**What is required**
The answer must consist solely of the lines from the one with "Task: Click the Flexpreis offer card title" through the last line of the data, copied exactly, with no pictures.

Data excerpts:
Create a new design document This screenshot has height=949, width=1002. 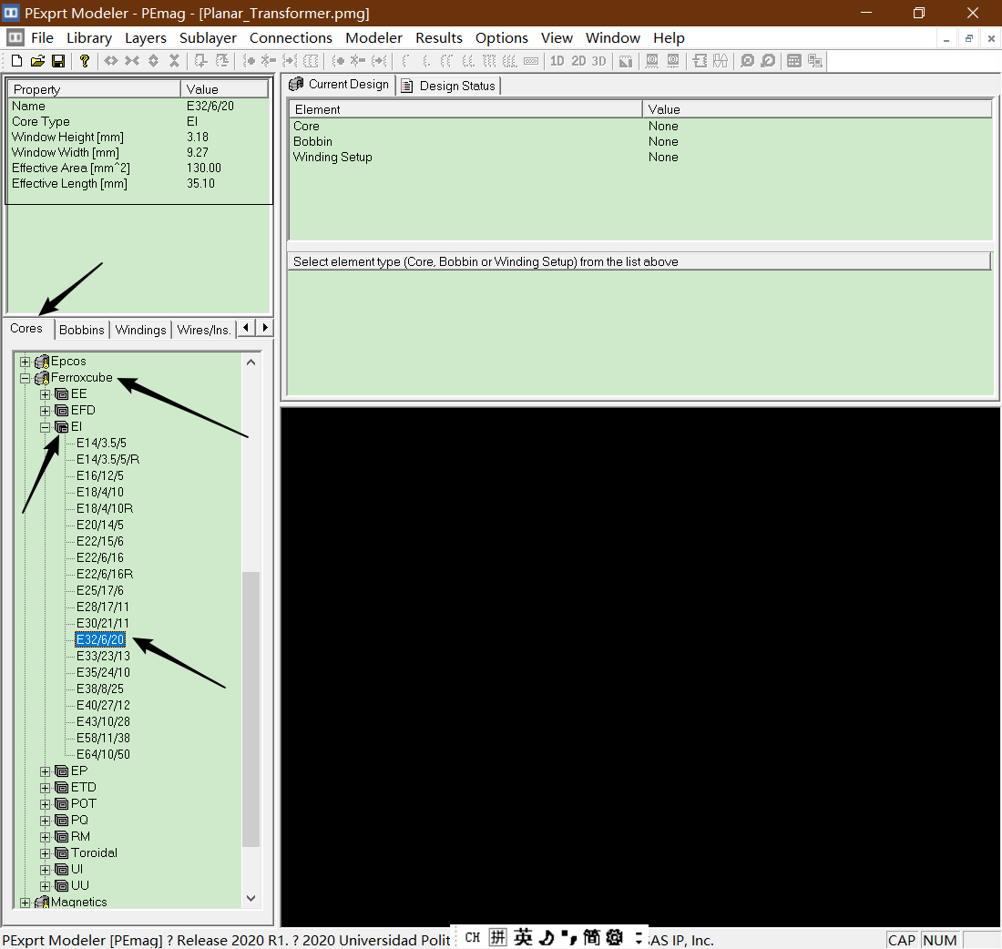pyautogui.click(x=15, y=60)
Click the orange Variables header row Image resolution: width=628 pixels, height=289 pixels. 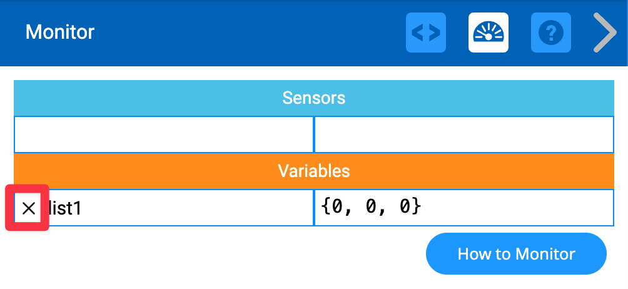point(313,171)
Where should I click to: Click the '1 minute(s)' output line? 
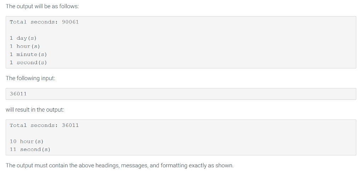click(28, 55)
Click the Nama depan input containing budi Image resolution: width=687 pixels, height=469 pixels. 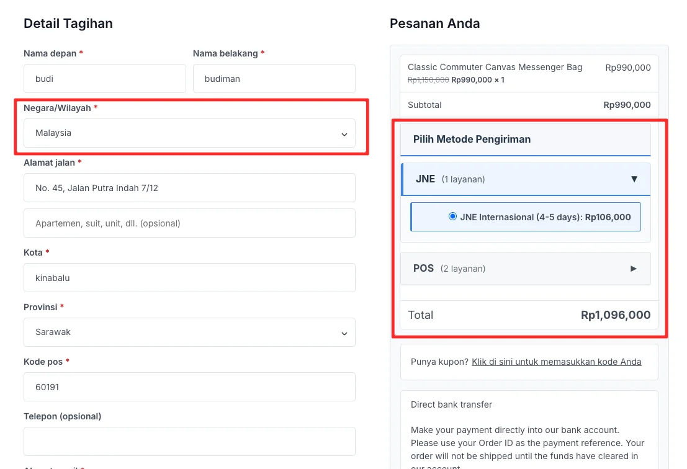pos(104,78)
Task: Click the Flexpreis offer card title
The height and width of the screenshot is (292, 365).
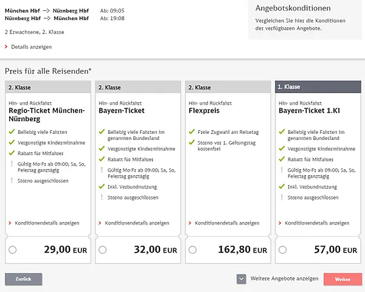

**Written answer**
Task: Click the Flexpreis offer card title
The height and width of the screenshot is (292, 365).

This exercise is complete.